If Trudeau were to play it safe, he would wait until 2025 to call the election. By that point, his biggest opponent, Pierre Poilievre, may lose some of his current momentum and give Trudeau a better chance of winning the election in 2025 than in 2024. The Liberals and NDP currently maintain a supply and confidence agreement, in which the two parties support each other on key issues such as healthcare, housing affordability, the climate crisis, workers’ rights, and reconciliation. Because the agreement stipulates that the NDP will not support a vote of no confidence, Trudeau is guaranteed to remain prime minister until June 2025 as long as he does not call an election sooner.
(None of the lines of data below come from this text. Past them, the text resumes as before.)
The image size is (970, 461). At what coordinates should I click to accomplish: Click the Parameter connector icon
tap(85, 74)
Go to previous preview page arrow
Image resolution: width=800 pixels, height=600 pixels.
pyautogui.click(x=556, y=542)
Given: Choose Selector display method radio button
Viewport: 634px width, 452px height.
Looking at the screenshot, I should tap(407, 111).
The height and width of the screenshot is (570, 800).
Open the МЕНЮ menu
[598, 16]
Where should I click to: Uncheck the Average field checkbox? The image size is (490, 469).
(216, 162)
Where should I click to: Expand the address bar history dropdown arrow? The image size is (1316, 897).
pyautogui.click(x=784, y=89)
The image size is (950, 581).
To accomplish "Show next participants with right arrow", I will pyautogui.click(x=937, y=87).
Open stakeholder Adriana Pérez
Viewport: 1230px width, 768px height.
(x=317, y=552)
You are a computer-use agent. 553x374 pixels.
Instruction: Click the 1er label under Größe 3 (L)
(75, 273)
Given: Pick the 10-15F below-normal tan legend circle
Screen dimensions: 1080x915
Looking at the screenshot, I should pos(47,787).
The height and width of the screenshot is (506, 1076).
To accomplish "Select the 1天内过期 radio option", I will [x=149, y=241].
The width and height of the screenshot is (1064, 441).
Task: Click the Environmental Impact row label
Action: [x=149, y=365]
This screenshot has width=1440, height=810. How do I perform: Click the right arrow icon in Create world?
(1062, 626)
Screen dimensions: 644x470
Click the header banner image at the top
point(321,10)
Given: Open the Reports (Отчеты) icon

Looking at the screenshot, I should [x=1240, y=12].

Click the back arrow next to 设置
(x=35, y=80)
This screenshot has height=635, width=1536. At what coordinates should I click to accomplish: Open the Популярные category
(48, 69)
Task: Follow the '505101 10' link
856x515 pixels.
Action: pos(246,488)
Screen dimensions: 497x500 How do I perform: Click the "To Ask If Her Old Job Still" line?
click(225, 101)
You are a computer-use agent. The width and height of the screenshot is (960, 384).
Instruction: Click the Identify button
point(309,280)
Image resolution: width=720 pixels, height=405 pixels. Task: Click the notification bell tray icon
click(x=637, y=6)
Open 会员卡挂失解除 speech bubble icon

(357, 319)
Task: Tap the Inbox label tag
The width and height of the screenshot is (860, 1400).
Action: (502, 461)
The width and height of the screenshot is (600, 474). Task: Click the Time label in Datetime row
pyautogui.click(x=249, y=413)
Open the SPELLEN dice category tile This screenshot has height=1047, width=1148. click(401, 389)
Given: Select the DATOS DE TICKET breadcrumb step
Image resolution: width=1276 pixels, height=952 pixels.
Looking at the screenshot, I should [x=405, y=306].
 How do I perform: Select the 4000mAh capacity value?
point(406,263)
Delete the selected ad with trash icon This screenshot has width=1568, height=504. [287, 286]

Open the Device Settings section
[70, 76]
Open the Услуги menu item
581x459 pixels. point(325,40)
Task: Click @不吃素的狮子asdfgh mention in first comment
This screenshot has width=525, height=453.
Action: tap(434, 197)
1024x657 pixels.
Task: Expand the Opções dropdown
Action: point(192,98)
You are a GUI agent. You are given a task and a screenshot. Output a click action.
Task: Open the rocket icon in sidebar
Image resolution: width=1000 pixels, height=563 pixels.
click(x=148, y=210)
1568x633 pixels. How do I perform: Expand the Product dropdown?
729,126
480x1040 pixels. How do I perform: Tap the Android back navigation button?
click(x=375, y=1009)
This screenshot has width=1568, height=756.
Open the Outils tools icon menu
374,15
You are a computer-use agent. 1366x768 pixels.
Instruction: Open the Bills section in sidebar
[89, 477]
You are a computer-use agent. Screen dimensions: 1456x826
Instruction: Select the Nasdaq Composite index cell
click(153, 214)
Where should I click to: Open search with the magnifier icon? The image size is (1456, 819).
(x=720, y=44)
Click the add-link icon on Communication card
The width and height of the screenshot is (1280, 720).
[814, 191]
Therefore, even in the face of public disapproval, it is highly unlikely that Trudeau will drop his position as prime minister or call an election in 2024.

Many Canadians are still pondering whether Trudeau will continue to lead the Liberal Party or if he will drop his position in the near future to another top minister. With various poll results suggesting that the Liberal Party’s support is still going down, many Canadians want a major change to power in the government. In a poll conducted by Research Co., a plurality of Canadians, 30 per cent, considered Prime Minister Trudeau the worst prime minister of the last 55 years. Meanwhile, his father, Pierre Trudeau, was ranked as the best prime minister with 20 per cent of votes. 

Some of Prime Minister Trudeau’s top ministers, including Finance Minister Chrystia Freeland and Innovation and Science Minister Francois-Philippe Champagne, were recently asked whether they are planning to replace him as Liberal leader. Freeland, who has been considered by many as a possible successor, gave Trudeau her “full support” and said that he was a solid leader for the Liberal Party. Champagne, another rumoured future party leader, concurred with Freeland’s remarks. These endorsements have essentially ruled out any chance that these ministers might compete with Trudeau for the party leadership. However, that does not mean that Trudeau will win the Liberal Party nomination easily. He might encounter competition from other political figures in the running, such as Foreign Affairs Minister Mélanie Joly and former Bank of Canada governor Mark Carney. 

Meanwhile, Trudeau’s Conservative counterpart, Pierre Poilievre, is continuing to pick up momentum with his promises to lower the cost of living, to balance the federal budget, and to call for an end to carbon taxes if he were to be elected as prime minister. Since September 2023, Poilievre has continuously hammered Trudeau with accusations of driving up the cost of living through what he calls “reckless government spending.”